More high-Street eye services will reduce avoidable blindness

High street optical leaders today called on Jeremy Hunt and the NHS to take urgent action to reform eye health services with more than 20 people a month going blind due to appointment delays.

Moving non-emergency services into high-street optical practices could solve the crisis, the Optical Confederation (OC) insists.

The OC, which represents 18,000 optometrists and opticians in England, is calling on health chiefs to take immediate action to end the delays and reduce avoidable sight loss. They echo the call made today by the All-Party Parliamentary Group (APPG) on Eye Health and Visual Impairment for urgent action following its report into capacity issues.

OC Chair, Fiona Anderson, said: “All eye experts are agreed this is an avoidable crisis and that the current eye health system is failing patients on grand scale.
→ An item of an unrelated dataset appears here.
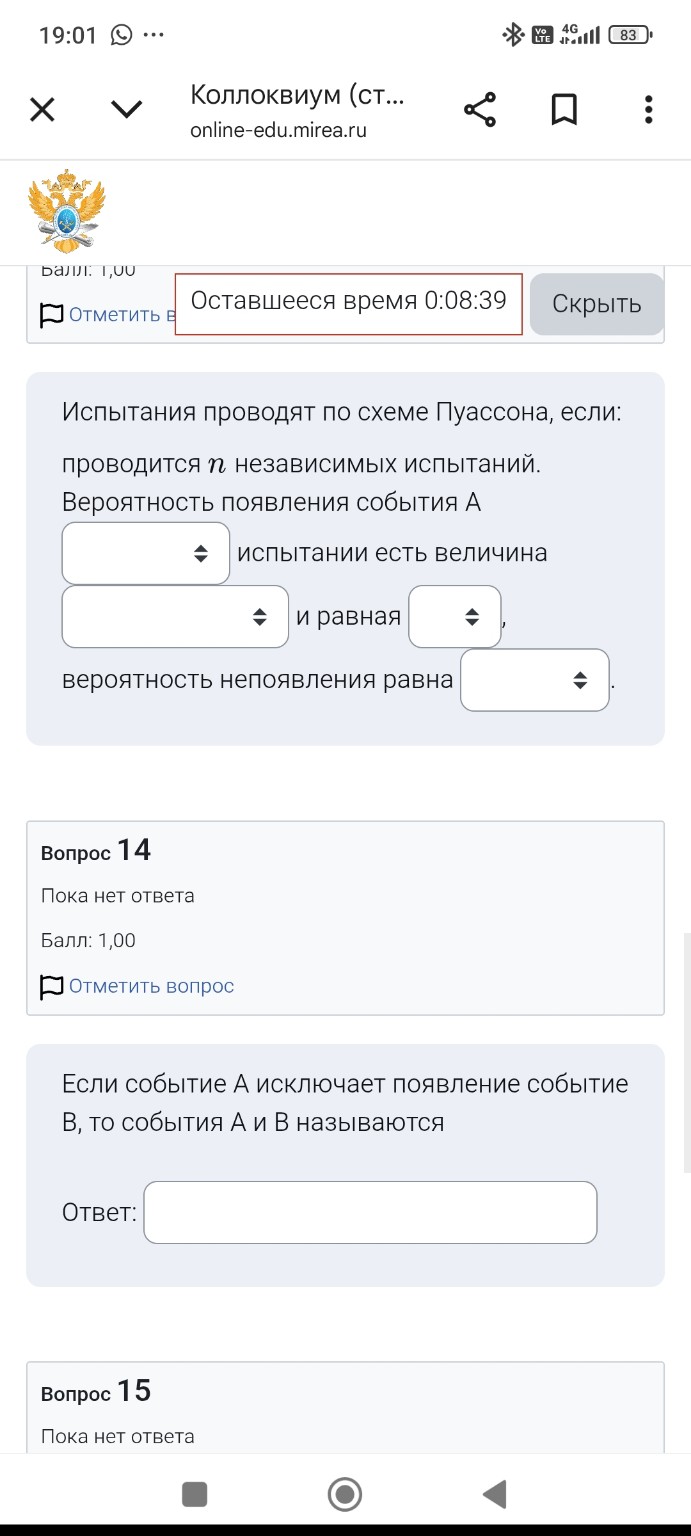Viewport: 691px width, 1536px height.
Task: Open the small dropdown after и равная
Action: [455, 616]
All that is needed is positive leadership and decisive action to end this appointment lottery.

“Moving routine and non-emergency eye health services into optical practices will allow the hospital sector to concentrate on the most urgent and complex cases and reduce avoidable sight loss.”

The APPG’s report follows its inquiry into capacity issues in eye care, and the findings are being launched at a Parliamentary reception for MPs today. The inquiry and its calls for urgent action are supported by key organisations including Royal National Institute of Blind People (RNIB), the Optical Confederation and the Royal College of Ophthalmologists. The inquiry received evidence from 557 patients and 111 organisations.

There were almost 7.6 million ophthalmology appointments in 2016/17 in England, a figure which has increased by more than 10 per cent over the past four years.

Just over half of patients told the inquiry they had experienced at least one appointment or treatment being delayed. Seventy-seven per cent of patients felt this caused them anxiety or stress, and 54 per cent felt it had a negative impact on their day-to-day life.

Patients also expressed concerns about long waiting times, problems securing appointments, a lack of continuity in their care, and poor communication from the clinic.

The report is calling for the Secretary of State for Health, NHS England, the Department of Health and Social Care, local authorities, commissioners, delivery bodies, NHS providers and Sustainability and Transformation Partnerships (STPs) to act now on eye health.

This should include assessing all available capacity – including primary, community and independent care – mapping that against need and then working together to fill the gap. The tools are there. The Optical Confederation and the Local Optical Committee Support Unity (LOCSU) is willing to help in any way they can in implementing these recommendations at national or local level.